Galland aussi est mécontent des résultats, en particulier, contre les grands raids. Il préconise, pour s'y opposer, de grandes formations de plusieurs groupes avec, si possible, une attaque frontale, souvent dévastatrice et difficile à contrer par l’escorte. Les responsables des groupes de chasse essayent de lui montrer les difficultés du secteur pour la chasse et lui énumèrent les problèmes rencontrés:
  • le système d’alerte et de guidage, médiocre, ne les prévient que trop tard, rendant la concentration des groupes impossible. Bien souvent, l’alerte est donnée si tard que la chasse ne peut même plus rattraper les bombardiers. Lorsqu'un groupe arrive à se mettre en position, il échappe rarement a l’escorte nombreuse et agressive qui l’oblige au combat,
  • même si des vétérans aguerris "encadrent" les unités, celles-ci comptent un grand nombre de novices. De ce fait, les vols en larges formations sont problématique et les novices sont des proies faciles pour les chasseurs américains. Ces derniers, outre leur nombre, alignent de plus en plus des P38 et Spitfire IX qui surclassent le 109 G6,
  • les hommes sont épuisés car ils doivent assurer, en plus de l’interception des bombardiers, un grand nombre de missions d’escortes, de reconnaissances ou de couvertures.

Un point, non abordé avec Galland,  est à noter. Comme pour la "bataille d’Angleterre", et contrairement a la "bataille d’Allemagne" qui commence, la chasse allemande intercepte les bombardiers le plus souvent aux larges des côtes. Une conséquence était que les hommes avaient tendance à ne pas pousser leurs attaques "à fond", ayant à l'esprit qu'un pilote parachuté avait bien peu de chance de s’en sortir.

Galland reste imperméable à tous ces arguments et "enguirlande", avec des mots très durs, des pilotes dont certains, vétérans aguerris, ont combattus avec lui au dessus de l’Angleterre.

Comme il fallait s'en douter, cela n’a aucun effet sur la situation et le 25, c’est au tour de Trapani de subir une attaque massive de la 9th Air Force. Cent chasseurs sont perdus au sol. L’alerte ayant été trop tardive, seul quelques chasseurs arrivent a rattraper les bombardiers et en revendiquent seulement deux. La fureur de Goering est homérique et se traduit par un nouveau télégramme réclamant tout simplement des têtes:

"Au chef de la Chasse de Sicile. Durant une action défensive contre une force de bombardiers sur le détroit de Messine, la chasse a faillit dans sa tache.
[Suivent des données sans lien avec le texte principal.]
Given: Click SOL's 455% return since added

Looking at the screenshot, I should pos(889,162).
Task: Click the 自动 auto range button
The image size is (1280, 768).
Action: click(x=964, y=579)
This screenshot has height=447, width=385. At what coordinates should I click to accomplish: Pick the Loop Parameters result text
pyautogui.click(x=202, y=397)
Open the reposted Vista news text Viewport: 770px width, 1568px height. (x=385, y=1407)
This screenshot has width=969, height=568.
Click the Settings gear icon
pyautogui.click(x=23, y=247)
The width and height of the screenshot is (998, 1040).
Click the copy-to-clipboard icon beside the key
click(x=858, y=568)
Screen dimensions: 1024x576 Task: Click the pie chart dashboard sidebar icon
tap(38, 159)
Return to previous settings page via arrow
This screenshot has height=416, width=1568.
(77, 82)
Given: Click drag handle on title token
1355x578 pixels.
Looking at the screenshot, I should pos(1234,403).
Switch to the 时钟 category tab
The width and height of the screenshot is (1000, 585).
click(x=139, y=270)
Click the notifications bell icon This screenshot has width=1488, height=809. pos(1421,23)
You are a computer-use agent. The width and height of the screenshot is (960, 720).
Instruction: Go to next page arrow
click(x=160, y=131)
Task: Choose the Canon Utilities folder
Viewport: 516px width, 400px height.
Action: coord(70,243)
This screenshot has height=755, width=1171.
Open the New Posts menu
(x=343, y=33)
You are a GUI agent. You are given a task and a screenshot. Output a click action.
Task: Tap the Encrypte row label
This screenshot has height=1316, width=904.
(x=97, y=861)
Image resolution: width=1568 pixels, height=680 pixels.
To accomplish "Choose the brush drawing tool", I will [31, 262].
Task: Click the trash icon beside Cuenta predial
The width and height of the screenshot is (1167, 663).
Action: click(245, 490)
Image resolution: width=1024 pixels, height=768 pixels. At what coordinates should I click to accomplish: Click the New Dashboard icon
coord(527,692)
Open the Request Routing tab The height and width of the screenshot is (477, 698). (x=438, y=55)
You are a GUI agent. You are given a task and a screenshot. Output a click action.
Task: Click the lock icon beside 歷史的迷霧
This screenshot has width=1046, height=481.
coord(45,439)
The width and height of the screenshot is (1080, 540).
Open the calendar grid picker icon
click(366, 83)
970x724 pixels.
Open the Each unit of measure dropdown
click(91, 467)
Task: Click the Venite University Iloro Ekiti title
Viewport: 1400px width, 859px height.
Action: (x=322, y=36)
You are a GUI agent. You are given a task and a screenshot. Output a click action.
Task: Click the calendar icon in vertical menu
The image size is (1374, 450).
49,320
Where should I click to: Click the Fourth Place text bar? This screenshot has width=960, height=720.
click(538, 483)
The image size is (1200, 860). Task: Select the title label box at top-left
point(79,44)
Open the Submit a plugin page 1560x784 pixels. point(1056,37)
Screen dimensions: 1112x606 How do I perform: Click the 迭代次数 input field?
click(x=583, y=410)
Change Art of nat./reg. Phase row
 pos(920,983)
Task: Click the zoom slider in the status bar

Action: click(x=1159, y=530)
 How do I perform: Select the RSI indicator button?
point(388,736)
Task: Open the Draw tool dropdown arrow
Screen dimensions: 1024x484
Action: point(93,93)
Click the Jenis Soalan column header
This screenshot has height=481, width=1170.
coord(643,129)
Un pilote de chaque groupe y ayant participé sera désigné et traduit en cours martiale pour couardise face à l’ennemi."

Même si, sur intervention de Galland, rien de fâcheux n’arrivera aux pilotes, leur confiance dans le haut commandement n’existe plus et le moral, déjà bien atteint par leurs difficultés face aux Alliés, sans ressent. Avec le sentiment d’être pris "entre le marteau et l’enclume", il continuerons néanmoins à assurer courageusement les trop nombreuses missions qui leurs sont demandées.